Records supplied ::
----------------------------------------
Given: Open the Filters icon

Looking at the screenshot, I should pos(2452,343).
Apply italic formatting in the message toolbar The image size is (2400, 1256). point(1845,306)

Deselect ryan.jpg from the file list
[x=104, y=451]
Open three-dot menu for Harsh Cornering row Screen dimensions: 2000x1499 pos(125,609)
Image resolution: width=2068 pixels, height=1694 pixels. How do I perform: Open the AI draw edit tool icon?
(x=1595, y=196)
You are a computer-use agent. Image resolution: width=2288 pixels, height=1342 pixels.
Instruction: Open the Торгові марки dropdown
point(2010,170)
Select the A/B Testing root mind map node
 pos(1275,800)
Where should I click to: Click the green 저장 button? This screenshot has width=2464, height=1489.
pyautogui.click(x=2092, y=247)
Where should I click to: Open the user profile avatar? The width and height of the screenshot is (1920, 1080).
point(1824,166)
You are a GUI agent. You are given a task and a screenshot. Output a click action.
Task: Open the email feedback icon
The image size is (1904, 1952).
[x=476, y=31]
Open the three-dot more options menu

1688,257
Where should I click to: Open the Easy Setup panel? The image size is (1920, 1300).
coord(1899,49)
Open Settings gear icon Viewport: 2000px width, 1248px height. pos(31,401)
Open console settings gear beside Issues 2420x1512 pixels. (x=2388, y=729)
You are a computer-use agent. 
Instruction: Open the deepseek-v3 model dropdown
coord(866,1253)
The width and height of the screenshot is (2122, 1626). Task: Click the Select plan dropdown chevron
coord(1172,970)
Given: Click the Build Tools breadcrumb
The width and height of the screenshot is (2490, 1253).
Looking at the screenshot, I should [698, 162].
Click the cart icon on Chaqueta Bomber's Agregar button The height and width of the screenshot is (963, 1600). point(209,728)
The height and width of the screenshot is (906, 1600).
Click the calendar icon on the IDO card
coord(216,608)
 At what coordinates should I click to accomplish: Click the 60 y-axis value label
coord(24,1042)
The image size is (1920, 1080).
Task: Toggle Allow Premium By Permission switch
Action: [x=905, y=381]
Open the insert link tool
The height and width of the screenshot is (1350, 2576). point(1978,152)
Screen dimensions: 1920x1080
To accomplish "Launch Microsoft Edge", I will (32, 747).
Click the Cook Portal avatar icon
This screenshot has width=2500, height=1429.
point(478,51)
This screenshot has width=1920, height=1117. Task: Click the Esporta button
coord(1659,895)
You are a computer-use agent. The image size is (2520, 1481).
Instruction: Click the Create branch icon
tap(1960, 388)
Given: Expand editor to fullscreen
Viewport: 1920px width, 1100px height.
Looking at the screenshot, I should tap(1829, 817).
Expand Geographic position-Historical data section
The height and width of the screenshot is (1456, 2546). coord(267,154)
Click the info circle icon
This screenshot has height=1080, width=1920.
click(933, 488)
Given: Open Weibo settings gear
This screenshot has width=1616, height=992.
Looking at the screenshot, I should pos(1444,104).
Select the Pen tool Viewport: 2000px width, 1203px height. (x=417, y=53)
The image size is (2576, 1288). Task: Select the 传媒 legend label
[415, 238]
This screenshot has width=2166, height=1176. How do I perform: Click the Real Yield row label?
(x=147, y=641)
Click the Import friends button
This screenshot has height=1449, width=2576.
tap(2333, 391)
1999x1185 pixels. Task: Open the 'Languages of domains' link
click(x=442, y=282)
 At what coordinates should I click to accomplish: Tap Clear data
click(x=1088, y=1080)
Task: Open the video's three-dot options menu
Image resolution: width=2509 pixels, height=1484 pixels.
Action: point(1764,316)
----------------------------------------
What you are asked to do ::
In full and without alteration, return every line above.

The answer ::
Given: Open the Filters icon

Looking at the screenshot, I should pos(2452,343).
Apply italic formatting in the message toolbar The image size is (2400, 1256). point(1845,306)

Deselect ryan.jpg from the file list
[x=104, y=451]
Open three-dot menu for Harsh Cornering row Screen dimensions: 2000x1499 pos(125,609)
Image resolution: width=2068 pixels, height=1694 pixels. How do I perform: Open the AI draw edit tool icon?
(x=1595, y=196)
You are a computer-use agent. Image resolution: width=2288 pixels, height=1342 pixels.
Instruction: Open the Торгові марки dropdown
point(2010,170)
Select the A/B Testing root mind map node
 pos(1275,800)
Where should I click to: Click the green 저장 button? This screenshot has width=2464, height=1489.
pyautogui.click(x=2092, y=247)
Where should I click to: Open the user profile avatar? The width and height of the screenshot is (1920, 1080).
point(1824,166)
You are a GUI agent. You are given a task and a screenshot. Output a click action.
Task: Open the email feedback icon
The image size is (1904, 1952).
[x=476, y=31]
Open the three-dot more options menu

1688,257
Where should I click to: Open the Easy Setup panel? The image size is (1920, 1300).
coord(1899,49)
Open Settings gear icon Viewport: 2000px width, 1248px height. pos(31,401)
Open console settings gear beside Issues 2420x1512 pixels. (x=2388, y=729)
You are a computer-use agent. 
Instruction: Open the deepseek-v3 model dropdown
coord(866,1253)
The width and height of the screenshot is (2122, 1626). Task: Click the Select plan dropdown chevron
coord(1172,970)
Given: Click the Build Tools breadcrumb
The width and height of the screenshot is (2490, 1253).
Looking at the screenshot, I should [698, 162].
Click the cart icon on Chaqueta Bomber's Agregar button The height and width of the screenshot is (963, 1600). point(209,728)
The height and width of the screenshot is (906, 1600).
Click the calendar icon on the IDO card
coord(216,608)
 At what coordinates should I click to accomplish: Click the 60 y-axis value label
coord(24,1042)
The image size is (1920, 1080).
Task: Toggle Allow Premium By Permission switch
Action: [x=905, y=381]
Open the insert link tool
The height and width of the screenshot is (1350, 2576). point(1978,152)
Screen dimensions: 1920x1080
To accomplish "Launch Microsoft Edge", I will (32, 747).
Click the Cook Portal avatar icon
This screenshot has width=2500, height=1429.
point(478,51)
This screenshot has width=1920, height=1117. Task: Click the Esporta button
coord(1659,895)
You are a computer-use agent. The image size is (2520, 1481).
Instruction: Click the Create branch icon
tap(1960, 388)
Given: Expand editor to fullscreen
Viewport: 1920px width, 1100px height.
Looking at the screenshot, I should tap(1829, 817).
Expand Geographic position-Historical data section
The height and width of the screenshot is (1456, 2546). coord(267,154)
Click the info circle icon
This screenshot has height=1080, width=1920.
click(933, 488)
Given: Open Weibo settings gear
This screenshot has width=1616, height=992.
Looking at the screenshot, I should pos(1444,104).
Select the Pen tool Viewport: 2000px width, 1203px height. (x=417, y=53)
The image size is (2576, 1288). Task: Select the 传媒 legend label
[415, 238]
This screenshot has width=2166, height=1176. How do I perform: Click the Real Yield row label?
(x=147, y=641)
Click the Import friends button
This screenshot has height=1449, width=2576.
tap(2333, 391)
1999x1185 pixels. Task: Open the 'Languages of domains' link
click(x=442, y=282)
 At what coordinates should I click to accomplish: Tap Clear data
click(x=1088, y=1080)
Task: Open the video's three-dot options menu
Image resolution: width=2509 pixels, height=1484 pixels.
Action: point(1764,316)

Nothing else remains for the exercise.